On your interim occupancy date, you are able to occupy or “take possession” of the unit you have bought. During this period you will be required to pay monthly interim occupancy fees as specified in the Condominium Act.
Shortly after Minto completes the condominium registration, final closing takes place, and you will receive title of ownership for your unit. At this point, your mortgage will come into effect, enabling you to pay the balance of the total purchase price for your unit, inclusive of any additional fees.
In a condominium, it is important to understand what constitutes your ‘unit’ - the part of the building you own outright. Your agreement and condo documents describe the boundaries of your unit.
The common elements are those parts of a condominium that are jointly owned by all unit owners: the lobby, other building amenities, parking garages, lockers, corridors, roof, balconies, garbage rooms, gardens and exterior amenities, private roads or parking lots, and any other spaces not owned by an individual owner. Your monthly condominium fees cover maintenance and insurance for these areas.
Condominium Board of Directors
Once the building is turned over to the Condominium Corporation by your builder, the Board of Directors is elected and is composed of volunteer residents. The Board governs the Condominium Corporation and oversees its operations, both financial and physical.
The builder contracts an external company as the Property Manager to oversee the day-to-day management of the condominium and to act on behalf of the Condominium Corporation. Once the Condo Board of Directors is established, they may choose to extend or replace the property management contract.

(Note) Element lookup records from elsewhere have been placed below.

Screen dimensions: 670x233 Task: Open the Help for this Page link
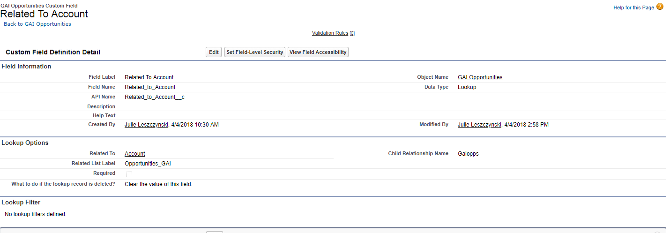click(633, 8)
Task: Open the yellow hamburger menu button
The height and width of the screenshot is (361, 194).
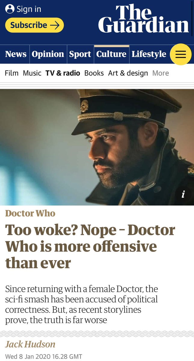Action: coord(180,54)
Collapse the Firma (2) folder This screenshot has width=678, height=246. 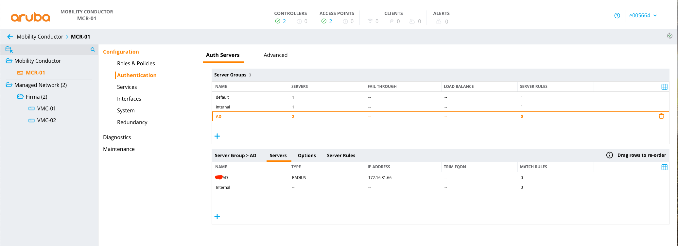pos(20,97)
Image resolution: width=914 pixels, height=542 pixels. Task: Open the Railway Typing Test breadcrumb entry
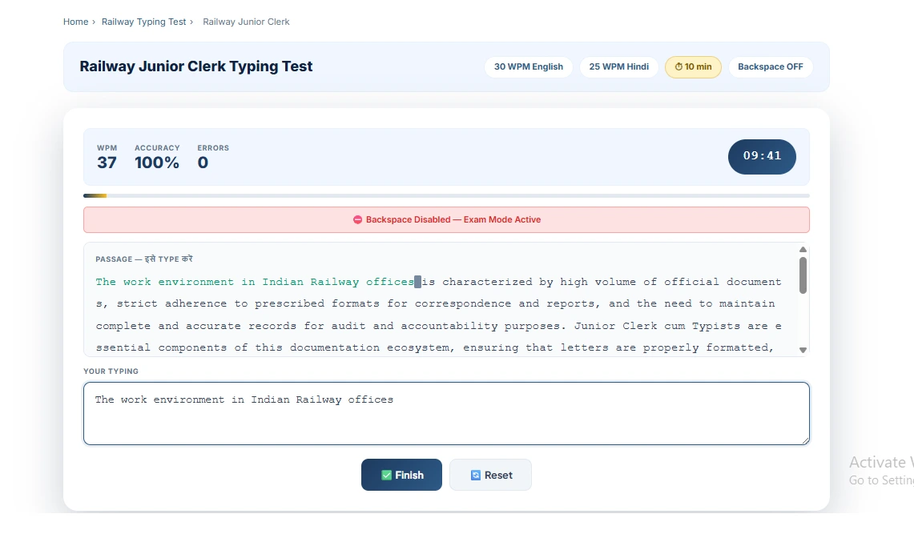pyautogui.click(x=144, y=22)
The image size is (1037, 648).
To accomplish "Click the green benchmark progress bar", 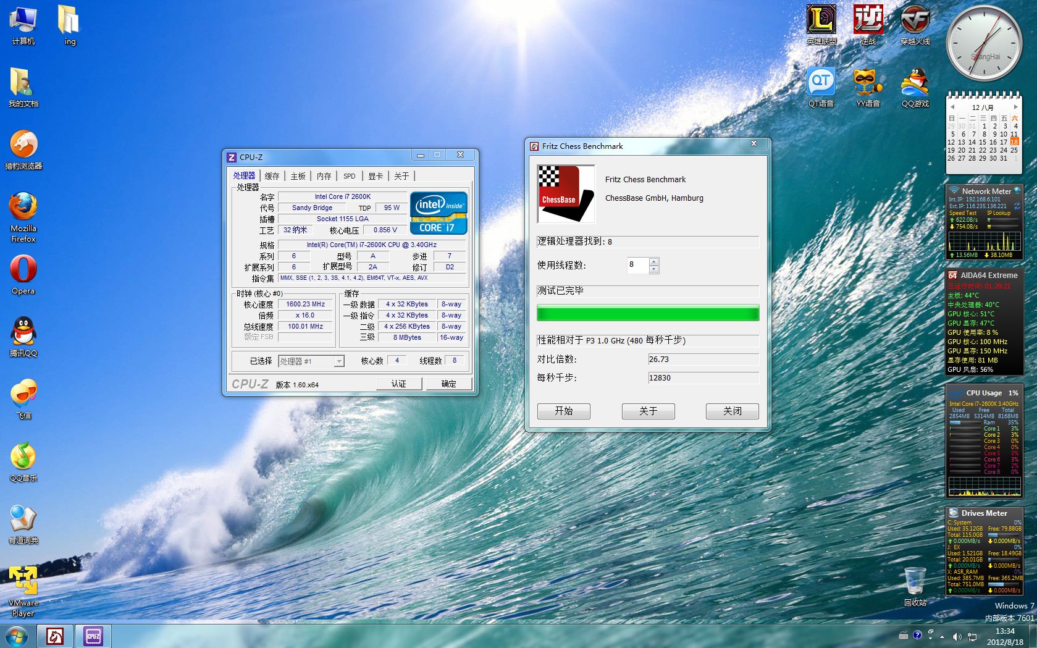I will coord(648,313).
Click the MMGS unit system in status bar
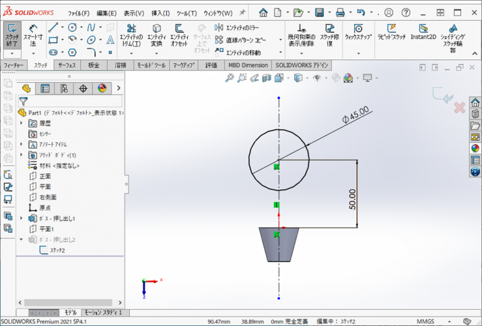This screenshot has height=326, width=482. pos(425,321)
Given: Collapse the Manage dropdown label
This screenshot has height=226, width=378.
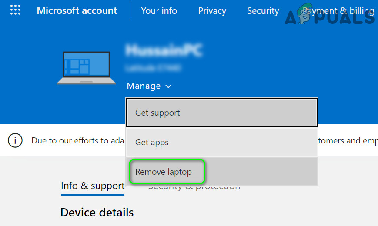Looking at the screenshot, I should coord(144,86).
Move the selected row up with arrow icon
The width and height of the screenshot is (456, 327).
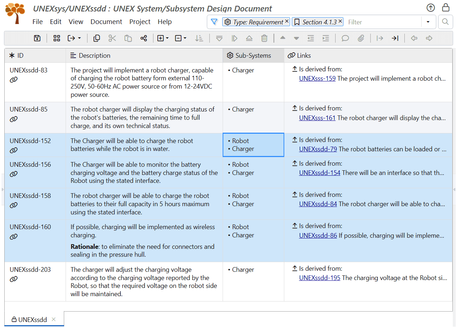(x=282, y=38)
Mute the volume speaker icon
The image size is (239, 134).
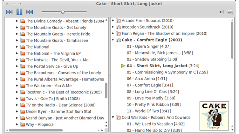[222, 12]
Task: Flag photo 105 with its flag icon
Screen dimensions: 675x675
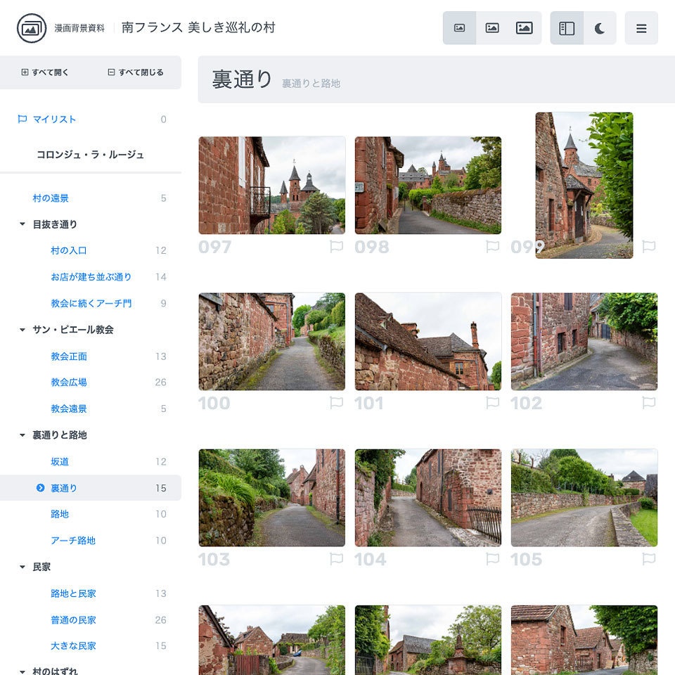Action: click(x=650, y=559)
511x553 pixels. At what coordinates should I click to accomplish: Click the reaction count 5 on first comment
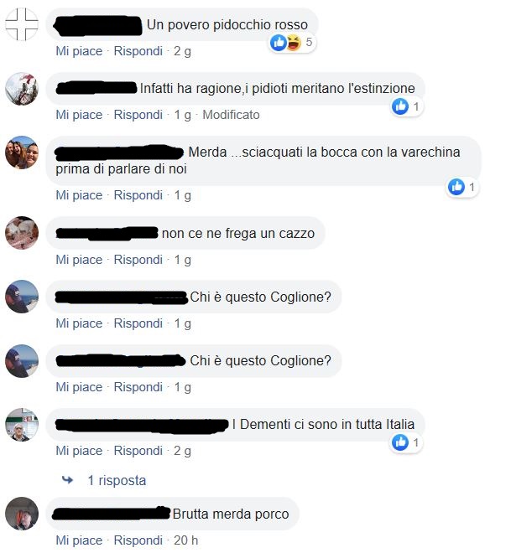[x=309, y=43]
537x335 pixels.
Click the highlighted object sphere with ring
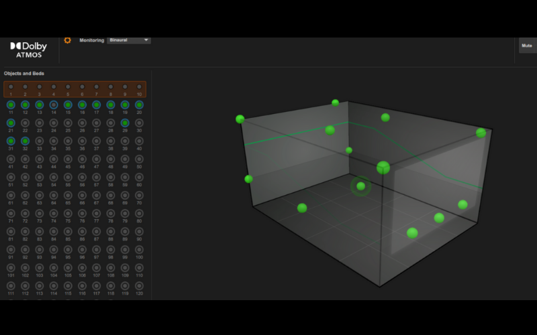[x=360, y=186]
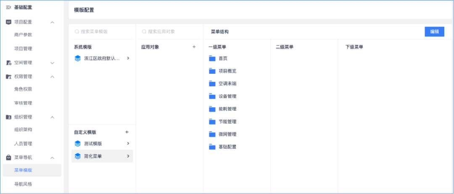
Task: Select the 简化菜单 custom template
Action: 102,156
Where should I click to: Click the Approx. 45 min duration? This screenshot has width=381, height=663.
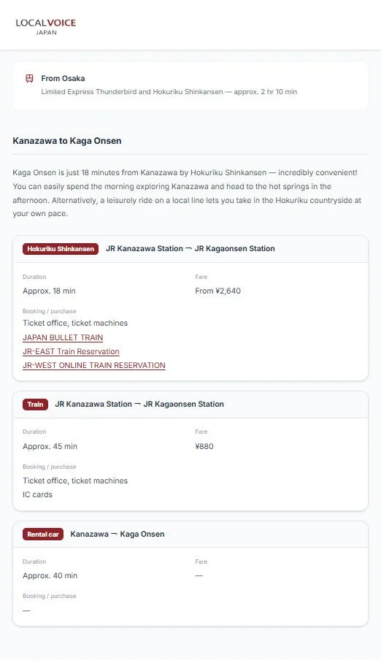50,446
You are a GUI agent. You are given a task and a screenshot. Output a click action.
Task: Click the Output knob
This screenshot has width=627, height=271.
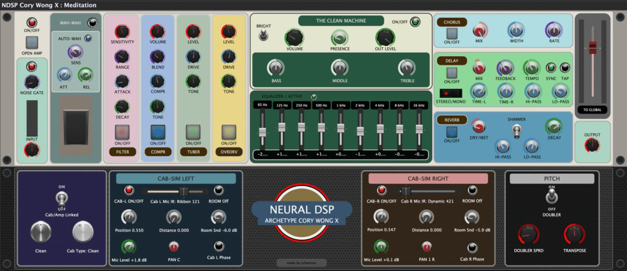coord(591,145)
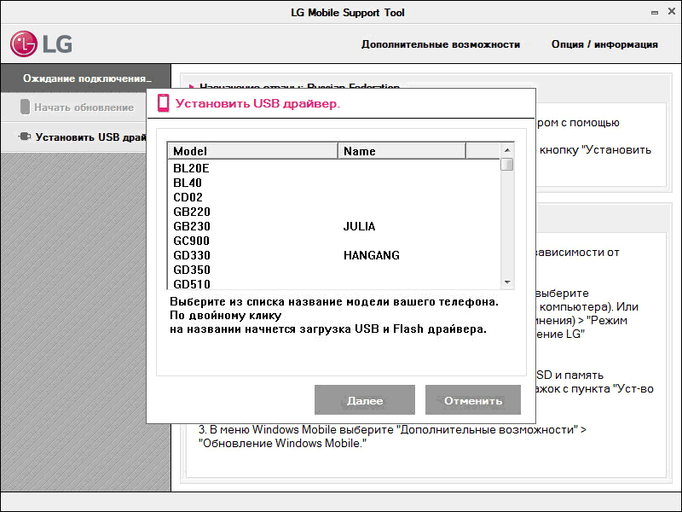Select Установить USB драйвер in sidebar

90,137
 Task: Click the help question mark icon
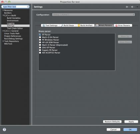[4, 129]
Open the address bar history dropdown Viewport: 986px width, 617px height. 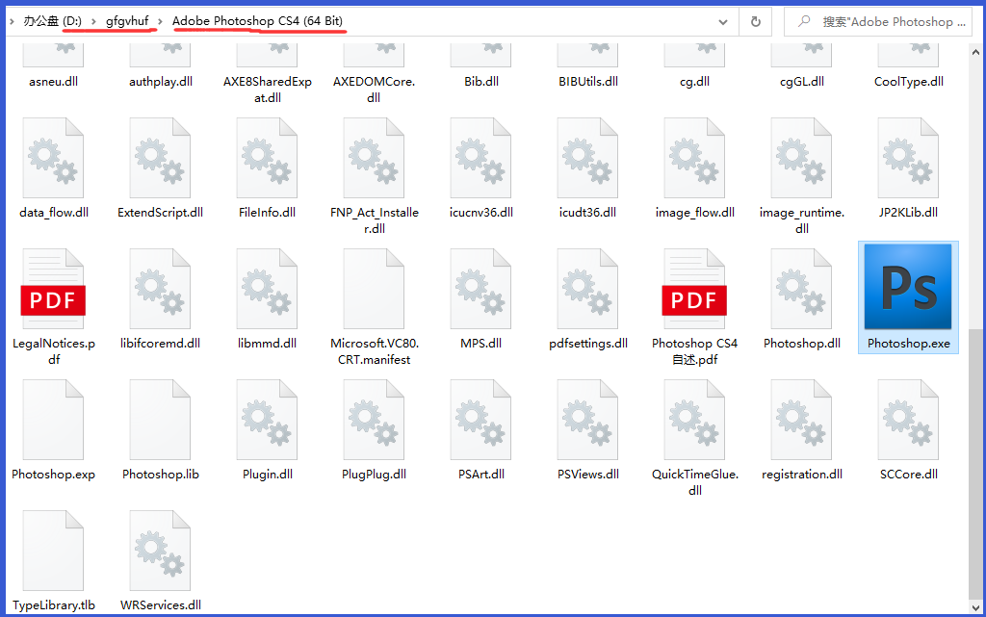722,21
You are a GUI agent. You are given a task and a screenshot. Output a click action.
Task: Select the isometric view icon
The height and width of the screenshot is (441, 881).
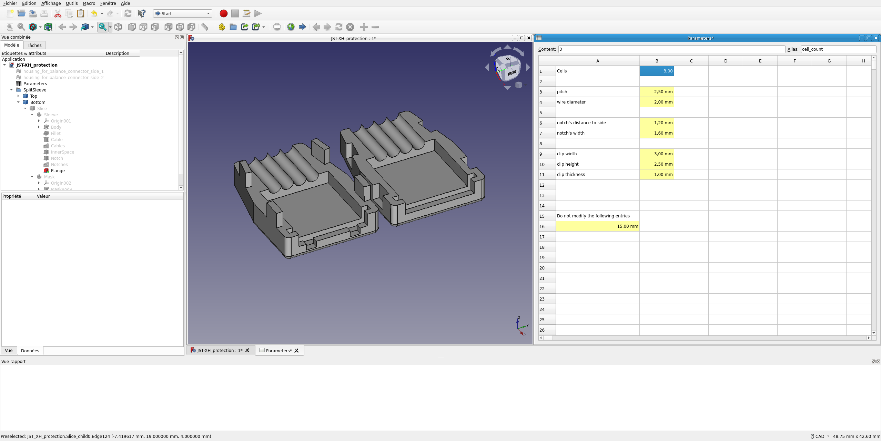pyautogui.click(x=118, y=27)
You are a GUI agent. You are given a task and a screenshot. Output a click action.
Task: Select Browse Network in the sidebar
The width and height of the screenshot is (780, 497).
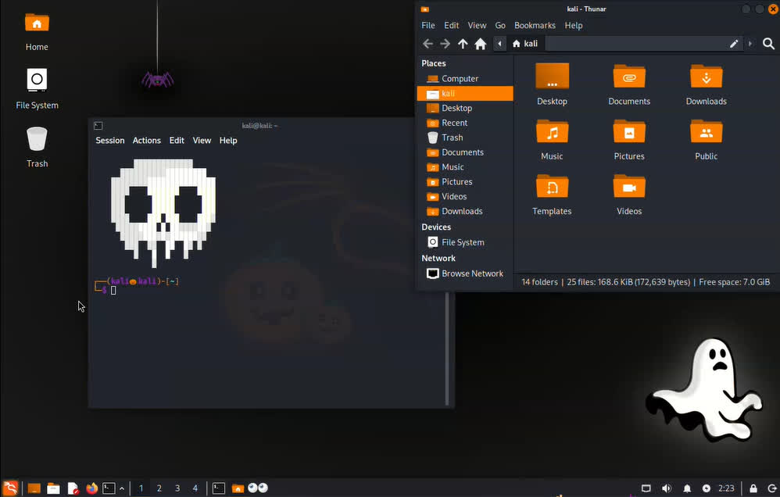[x=472, y=274]
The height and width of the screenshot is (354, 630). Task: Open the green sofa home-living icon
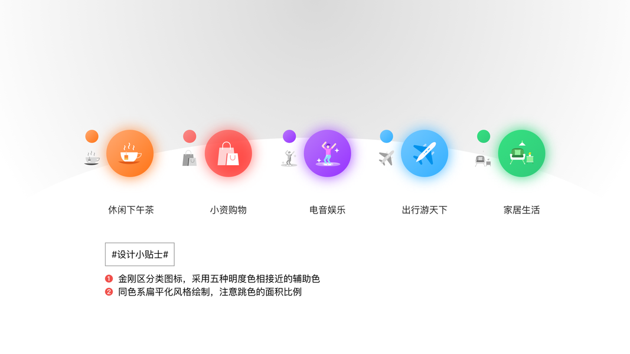pos(521,153)
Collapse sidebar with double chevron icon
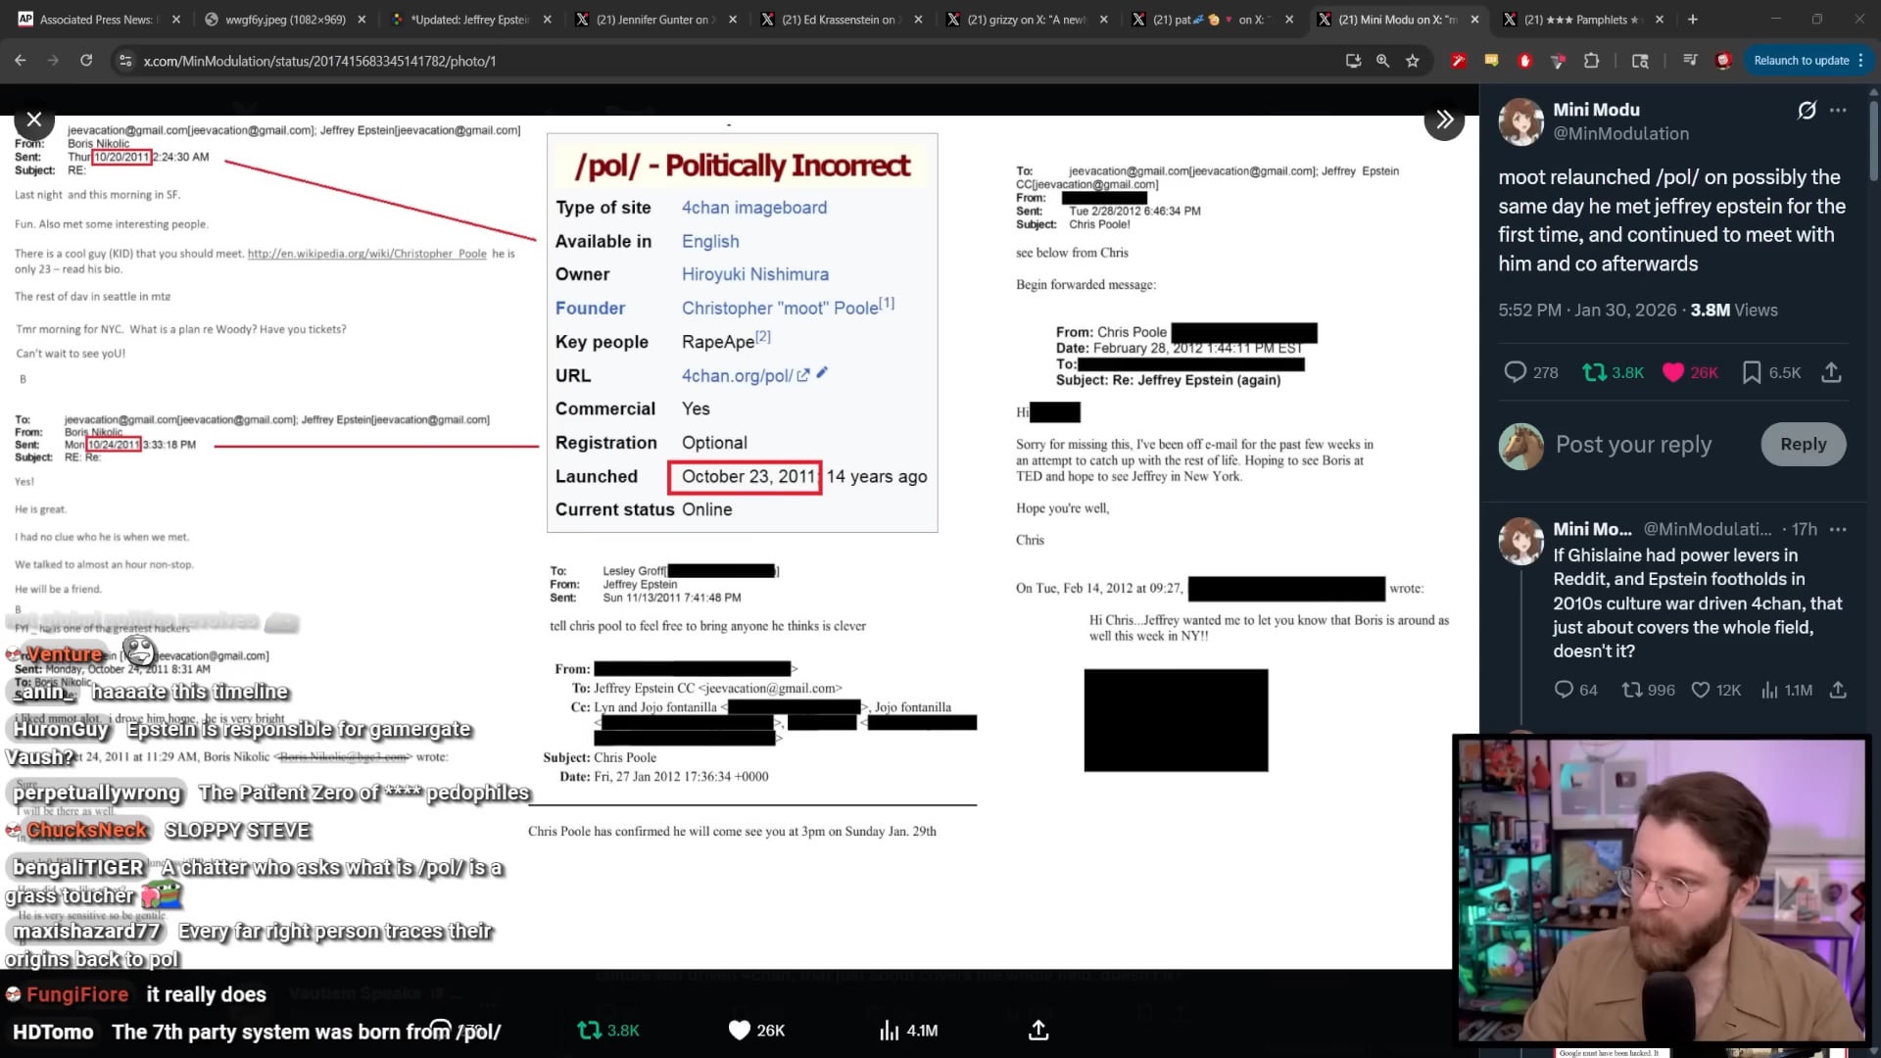1881x1058 pixels. point(1444,120)
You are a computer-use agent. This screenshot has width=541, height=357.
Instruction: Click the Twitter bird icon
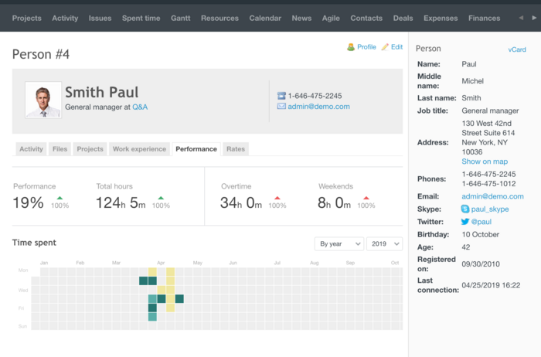coord(465,222)
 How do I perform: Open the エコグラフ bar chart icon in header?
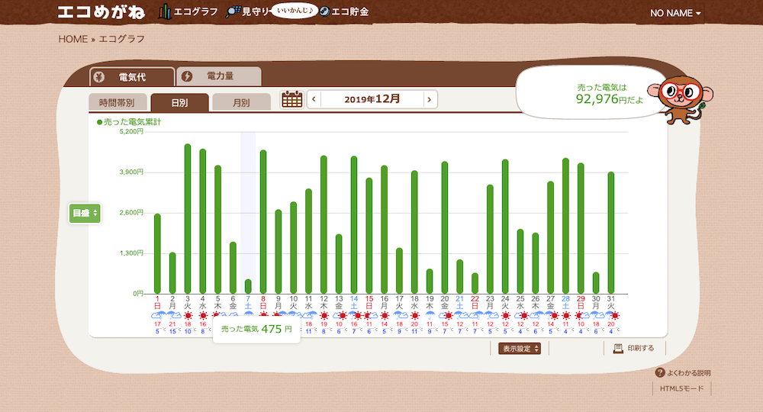tap(165, 12)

As part of your Agreement of Purchase and Sale you will also find your condo documents, which include a condo declaration, by-laws, and rules. Together, these documents guide the governance of your condo by detailing the responsibilities and rules each owner is required to adhere to. It is a good idea to familiarize yourself with these documents during your conditional period in case there are any questions.
Condo or maintenance fees
Monthly condo fees are collected from all condo unit owners to maintain the shared amenity spaces (common elements) and retain a property manager. These fees are calculated based on a budget of estimated costs to run the shared spaces of the condo and divided by the square footage of each unit. At time of sale, this budget is estimated, meaning the condo fee could change by the time you take possession or over the course of the condo’s lifecycle.
Interim occupancy fees
Once you take possession (receive the keys) of your unit, but before the condo is fully registered, your mortgage and transfer of title will not take effect until the final closing. During this period you will be required to pay monthly interim occupancy fees as specified in the Condominium Act. The fees are limited to a total of the following: Common Expense Fee (which includes maintenance and Condo fees), property taxes, and interest owing on the remaining balance of the total purchase price of your Condo.
Elevators (if applicable)
During construction, elevators are often in service for use by construction workers, for testing purposes in order to obtain certification, and for preliminary move-ins. Security guards are stationed at each elevator to ensure your safety and security, as well as the ongoing operation and efficient use of all elevators.
You may also find temporary boards installed on the exterior of the elevators. This is to protect the elevator from damage occurring as homeowners start moving their furniture in. They will be removed once the majority of homeowners have occupied.